[Date Prev][Date Next][Thread Prev][Thread Next][Date Index][Thread Index]

[HTCondor-users] ULOG_RD_ERROR while parsing log with JobEventLog



Dear experts,
we in CMS CRAB have been parsing hundreds of thousands of user log files
in last years w/o a single glitch (thanks !!!) using
htcondor.JobEventLog() from HTC python bindings.

Today for the first time I had one instance of unrecoverable error.
I worry because it is the first scheduler which we just moved
to HTCondor23 and we have to worry if there is something new going on.
I had send 3 test DAGs and 2 were OK, one had this error.

The error can easily be reproduced with the simple script below, but
it has no details. Can you help me to figure out what happened ?

I tried to look at the file around the event which raises the exception,
but did not see anything suspicious.

Of course there are three questions here
1. what exactly is wrong in the log
2. why did it happen
3. is there a way to make log parsing skip the bad event and go on ?

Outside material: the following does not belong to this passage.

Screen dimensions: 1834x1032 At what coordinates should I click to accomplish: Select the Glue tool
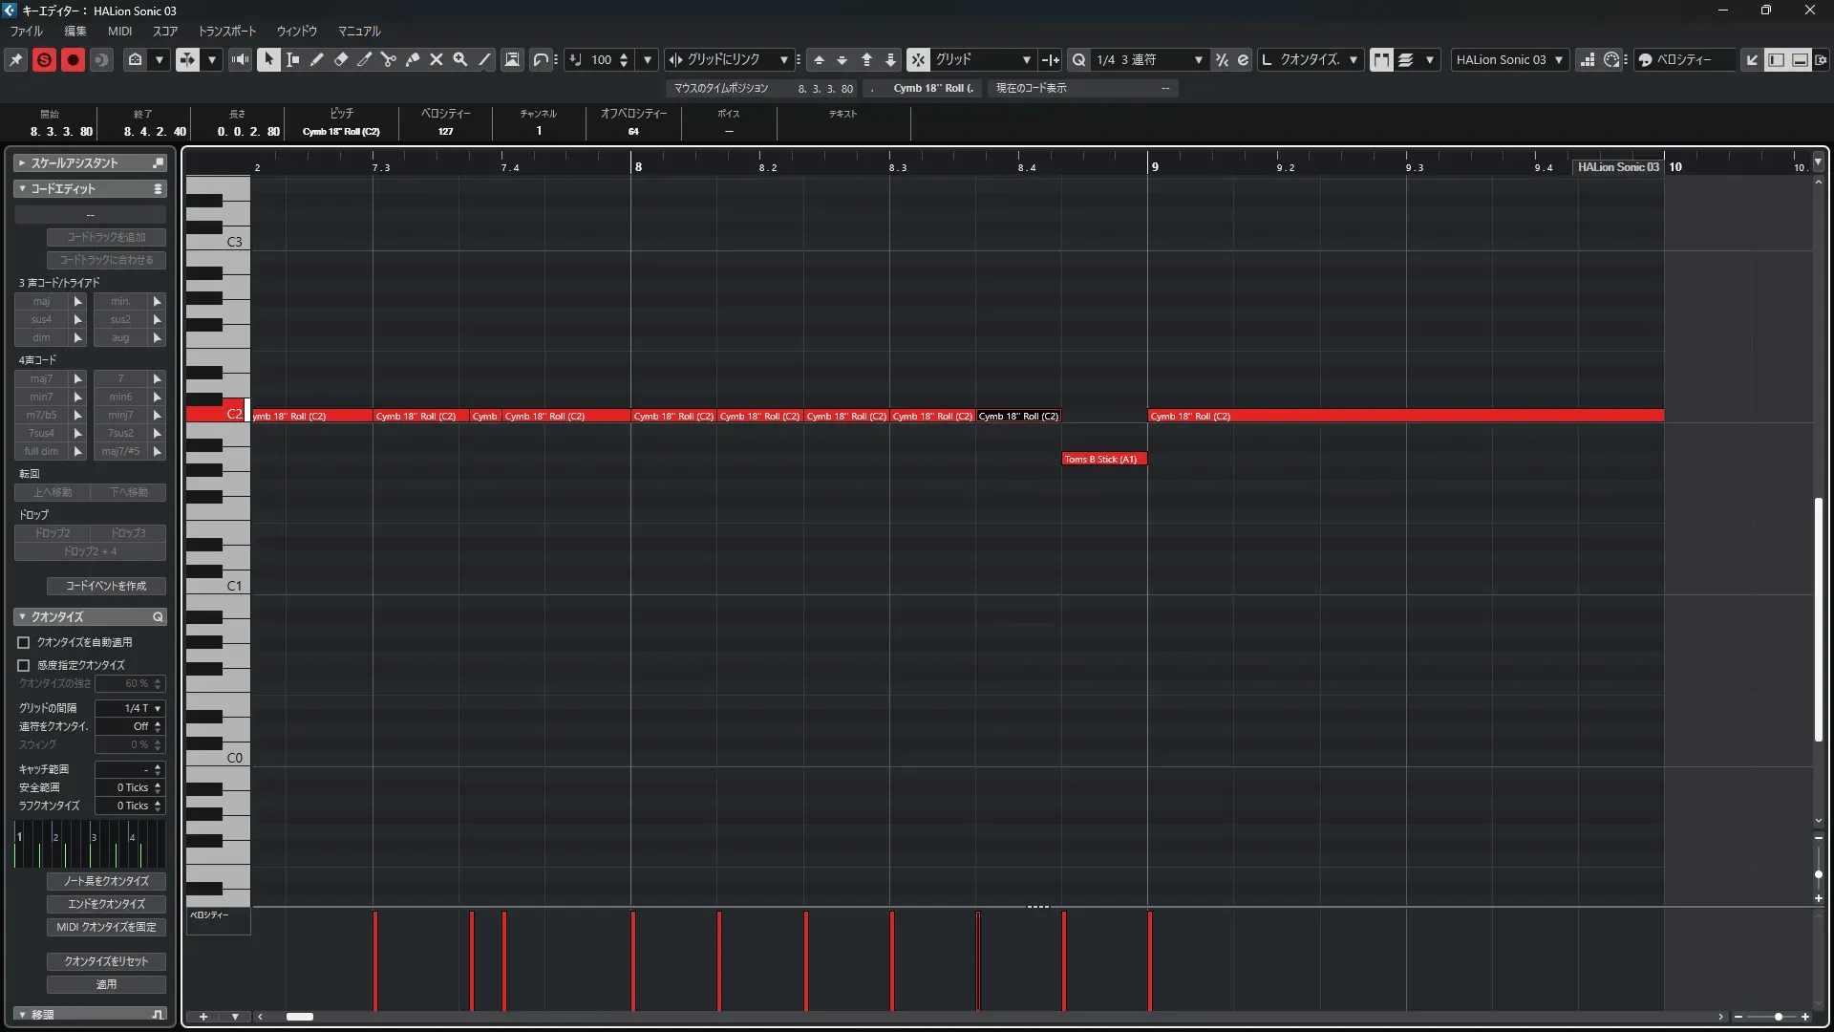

Chances are that the malformed entry (assuming that this is the case)
is an irrelevant event for our needs. We parse the log to create
a summary of the DAG combined with some job details every few minutes
to avoid doing too many condor_q.


Thanks for your help, please find below how to reproduce the problem.

Stefano


The log itself is a bit large (204K lines, 7.8MB) you can downloaded from
https://belforte.web.cern.ch/belforte/misc/job_log

Here's the script

import htcondor
print(f"HTCondor version {htcondor.version()}")
jel = htcondor.JobEventLog('job_log')
count = 0
try:
    for event in jel.events(0):
        count += 1
        #print(count)
except Exception as e:
    print(f"got exception {e}")
    print(f"after event n. {count}")
    print(f"last event:\n{event}")


And this is the output
bash-4.2$ python3 tc.py
HTCondor version $CondorVersion: 23.0.2 2023-11-20 BuildID: 690948 PackageID: 23.0.2-1 $
got exception ULOG_RD_ERROR
after event n. 10631
last event:
007 (385.000.000) 2024-02-23 11:04:47 Shadow exception!
Error from slot1_2@glidein_112_406363936@b9g20p5446.cern.ch: The job wrapper failed to execute the job: Wrapper script /pool/condor/dir_3970574/glide_73IqZw/condor_job_wrapper.sh failed (1): ERROR If you get this error when you did not specify required OS, your VO does not support any valid default Singularity image
	0  -  Run Bytes Sent By Job
	0  -  Run Bytes Received By Job

bash-4.2$